Every time I multitask I’m reminded of a college assembly I attended on the difference between men and women. I don’t remember most of it, but one thing has stuck with me through the years and it makes perfect sense. The speaker described the main difference between men and women, in her experience, was the way they think. She described our brains as Post-It notes. Picture a Post-It note stuck to your forehead, as if it were a fridge. Women have Post-It notes with lists of tasks. Men however, have a Post-It note that’s horizontal, as if you’re looking at it from the side lying on a table. There’s no room to make a list of tasks: they can only focus on one thing at a time. It explains a lot, like why your husband simply nods when you tell him you’re booking a million-dollar vacation to some far away tropical island while he’s watching football. His Post-It note is occupied by the game; there’s no room for your chitter chatter.
For a long time, I thought this simply proved women are more efficient. While this may be true, it’s not because we’ve mastered the magical skills of multitasking. In actuality, multitasking may be holding us back. Research from Stanford University revealed that people who multitask are less efficient and more distracted than those who don’t tend to multitask. It’s likely even worse now that we have endless things to distract us: television, cell phones, tablets, MP3 players, video games, etc. It’s not uncommon to be texting in the middle of writing a report on your computer or playing a game on your phone while you’re watching TV.

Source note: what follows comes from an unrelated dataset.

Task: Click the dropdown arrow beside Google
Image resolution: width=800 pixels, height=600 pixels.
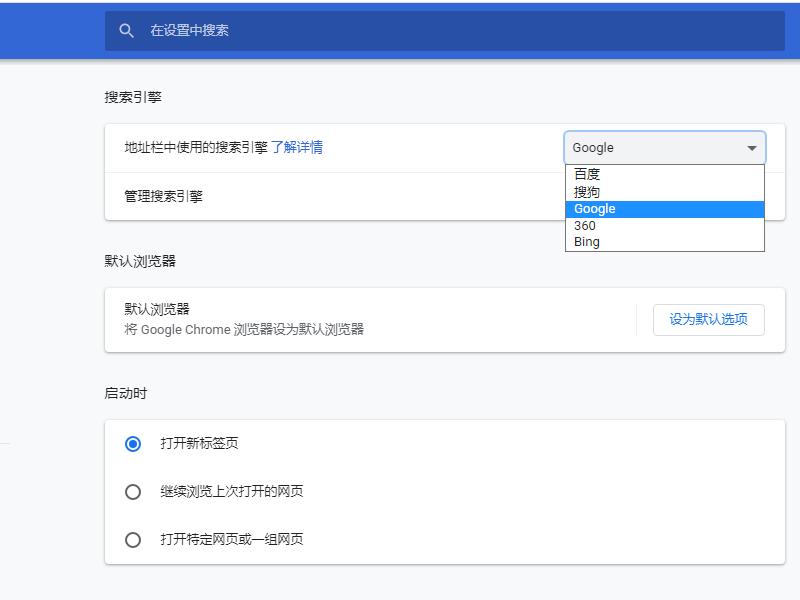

Studies have shown that not only does this make us less efficient, it can actually hurt our performance. Since science has already shown that the brain doesn’t operate well when focusing on more than one task at a time, the Stanford researchers put high and low multitaskers to the test with three separate activities to see if there was something that gave the high-multitaskers a leg up. They looked to see if the multitaskers were better at filtering out useless information, if they were better at storing and organizing information, or if they were better at switching from one task to another. The low-multitaskers out performed the proficient multitaskers on all accounts.
Whether this means people that already perform low in these areas tend to multitask more by nature, or whether the multitasking is causing them to perform such tasks poorly is yet to be known, but either way: multitasking doesn’t seem to be the answer.
Another question is whether kids that are born into an environment that’s now inundated with ways to multitask with media will be better equipped to handle distraction and task switching. We better hope so, considering 58% of teens engage in multitasking “most of the time” and 29% of teens are using more than one type of media at a time, according to the 2010 Kaiser Family Foundation report Generation M2: Media in the Lives of 8- to 18-Year-Olds. Not surprisingly given the ‘Post-It note scenario,’ the same report found girls were more likely to multitask than boys.
Maybe this is why my “mom-brain” has kicked into full gear these days. Or rather, not kicked in: I’m more distracted than ever and I can never seem to remember what I’m doing. Guess I better switch off my email alerts and pick one thing to focus on at a time. Now, what was I doing?